The end of free checking is greatly exaggerated

Banks complain that new regulations are forcing them to find new ways to rip off consumers

Published June 17, 2010 8:45PM (EDT)

If you've heard it once from the yammering mouth of a Wall Street lobbyist, you've heard it a thousand times: Too much regulation (by which is generally meant any regulation at all) raises costs for consumers. Anything that increases the cost of doing business for a firm is passed on to you and me, so best to just keep the lightest of reins on the free market.

Usually left out of this argument are the costs that consumers face when insufficiently regulated firms do stupid things like break the economy or destroy the environment. For example, perhaps the price of oil will rise if there are tighter restrictions on offshore drilling; but that may well be balanced out by not having to spend billions upon billions of dollars to clean up the Gulf and compensate all those livelihoods that have been damaged by the disaster.

Another good example is a Wall Street Journal article published on Thursday warning: "End Is Seen to Free Checking."

Bank of America Corp. and other banks are preparing new fees on basic banking services as they try to replace revenue lost to regulatory rules, in a push that is expected to spell an end to free checking accounts for many Americans....

The transformation of checking accounts comes at a time when banks are bouncing back from the steepest financial losses in a generation and are facing new regulations. To accelerate that recovery and recoup losses from new banking rules, financial institutions are increasingly leaning on customers who don't now generate enough revenue for the bank.

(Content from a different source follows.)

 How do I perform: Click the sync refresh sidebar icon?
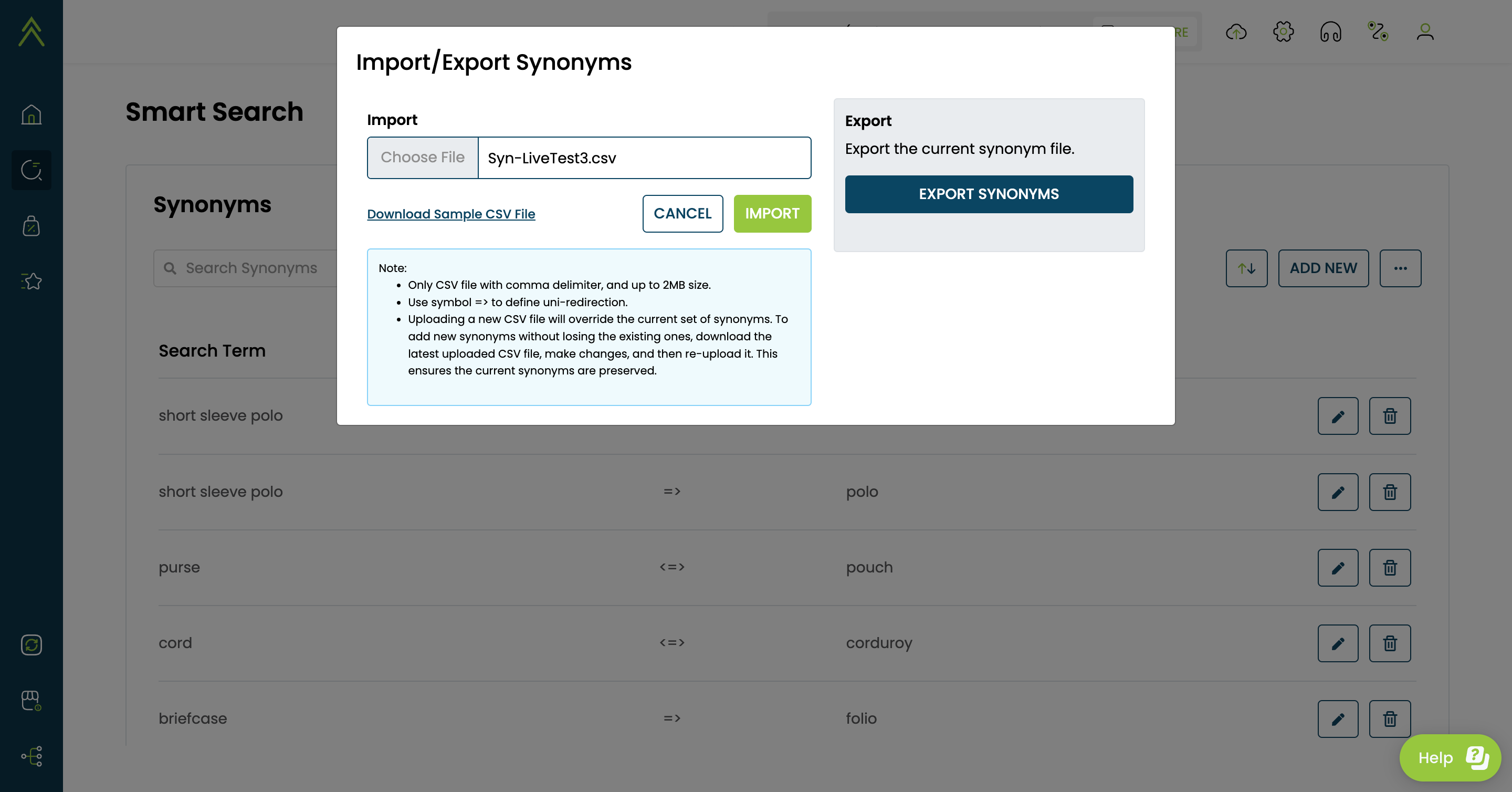point(31,644)
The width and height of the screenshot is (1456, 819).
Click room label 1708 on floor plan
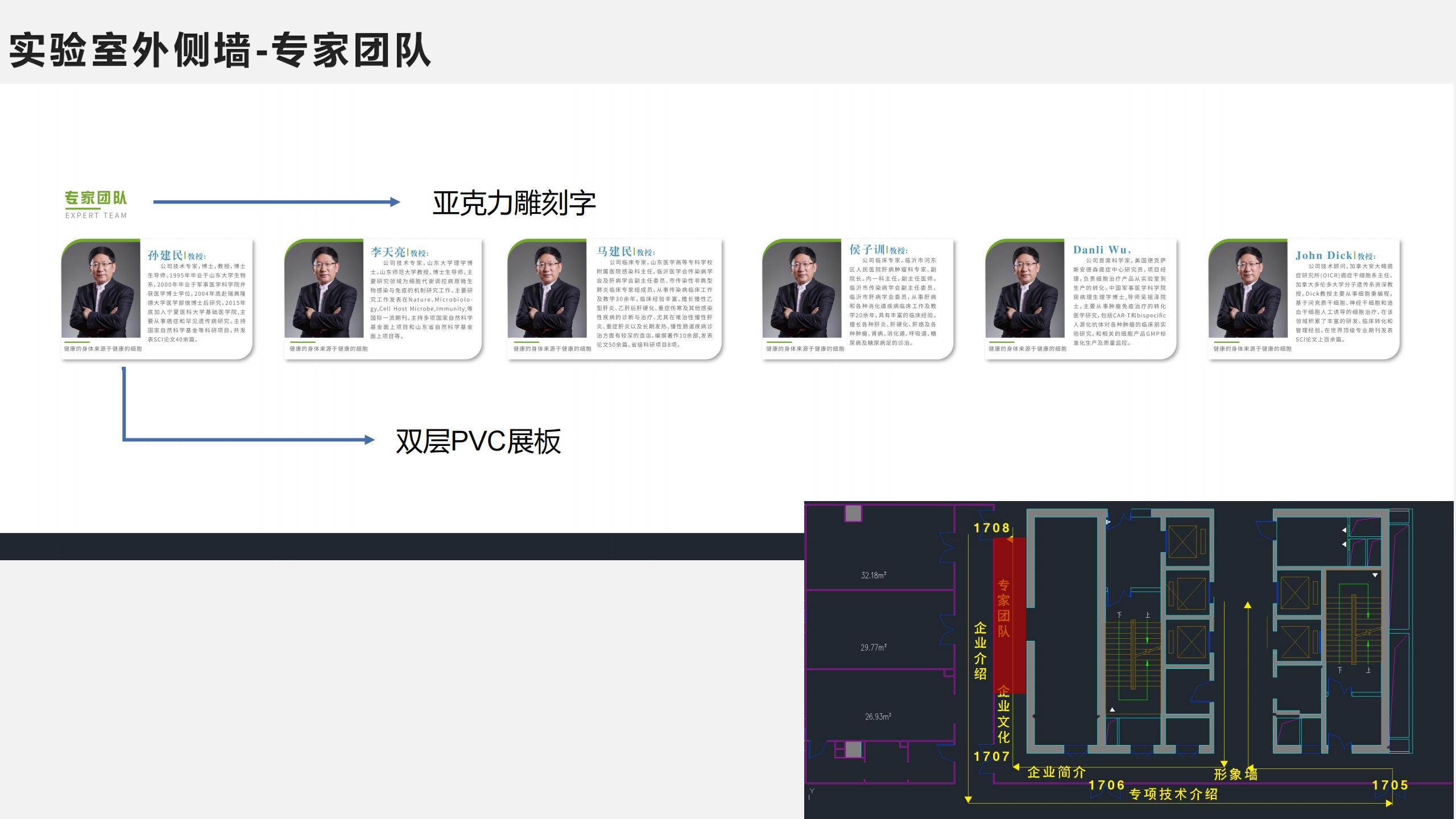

The regulations specifically at issue have to do with restrictions on automatically enrolling banking customers in fee-heavy overdraft "protection" programs, new rules for credit cards, and a potential restriction on the "interchange fees" banks can charge merchants for the use of debit cards.

At Credit Slips, Adam Levitin makes a decent argument that free checking accounts are not actually likely to disappear. The opportunity is just too great for one bank to steal another bank's customers by offering the service. Credit unions and local community banks, which routinely offer free checking, are probably delighted at the news.

But spare us the bank whining. What we are really talking about are tradeoffs. One reason why banks were willing to offer free checking accounts to low-income customers was because they were happily gouging those same customers with overdraft fees. Naturally, the banking customers most likely to seek out free checking are also the most likely to bounce checks. It's not as if we had a free lunch, and then the government took it away. The free lunch never existed in the first place.

Good regulation is about finding a balance between profit incentives and abusive behavior. The banks seem to believe that they are entitled to a certain level of profit, and if they can't get it by gouging us one way, then they will be forced to gouge us in another. But maybe, in the end, they will just have to be satisfied with smaller profits.